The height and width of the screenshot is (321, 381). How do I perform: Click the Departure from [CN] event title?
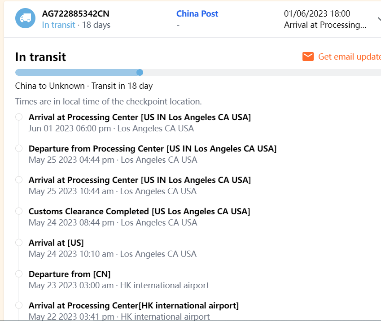coord(70,274)
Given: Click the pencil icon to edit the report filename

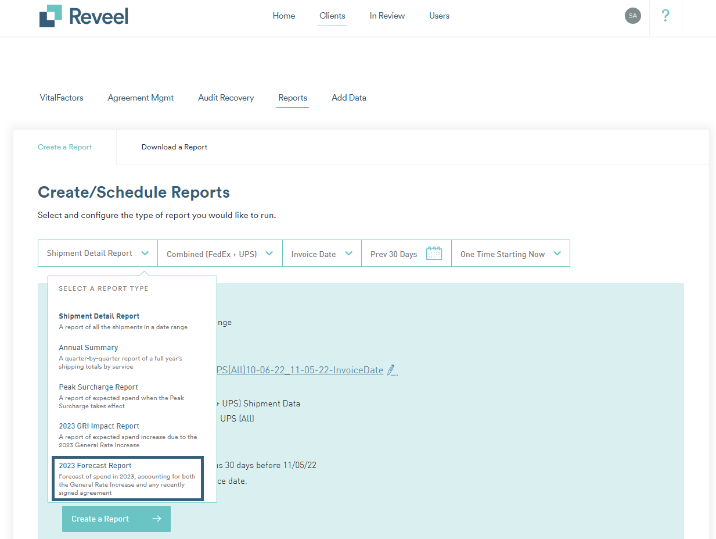Looking at the screenshot, I should tap(391, 370).
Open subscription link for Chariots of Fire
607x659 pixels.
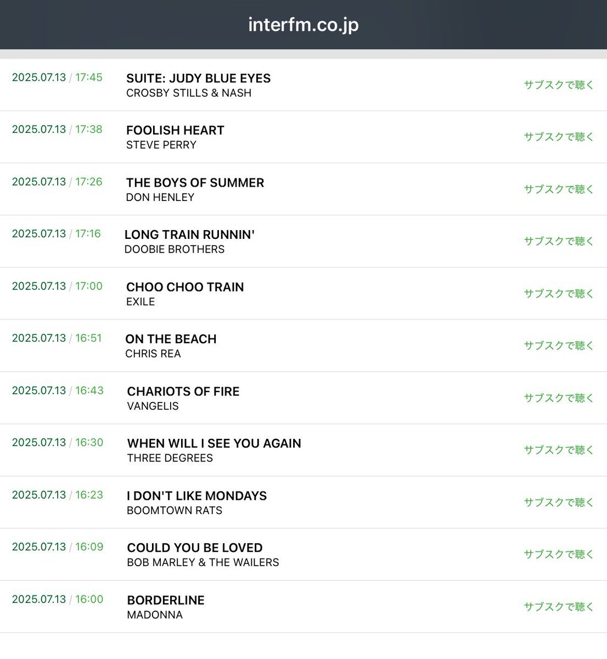coord(559,398)
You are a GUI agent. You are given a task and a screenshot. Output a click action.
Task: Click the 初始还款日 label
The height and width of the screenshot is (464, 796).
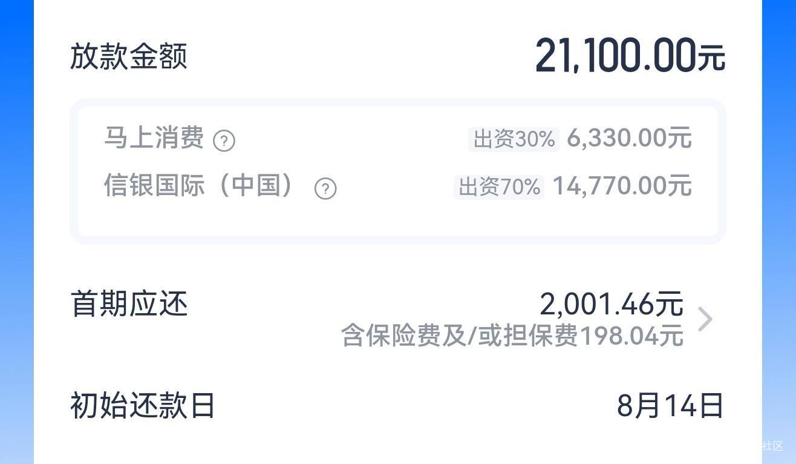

★ ★ ★ ★

=== Task requirements ===
Return the listing above word for word. Keep the images out.

=== Task result ===
The height and width of the screenshot is (321, 381). How do I perform: Click the Departure from [CN] event title?
coord(70,274)
Given: Click the pencil icon to edit the report filename

Looking at the screenshot, I should tap(391, 370).
Open subscription link for Chariots of Fire
607x659 pixels.
coord(559,398)
You are a GUI agent. You are given a task and a screenshot. Output a click action.
Task: Click the 初始还款日 label
The height and width of the screenshot is (464, 796).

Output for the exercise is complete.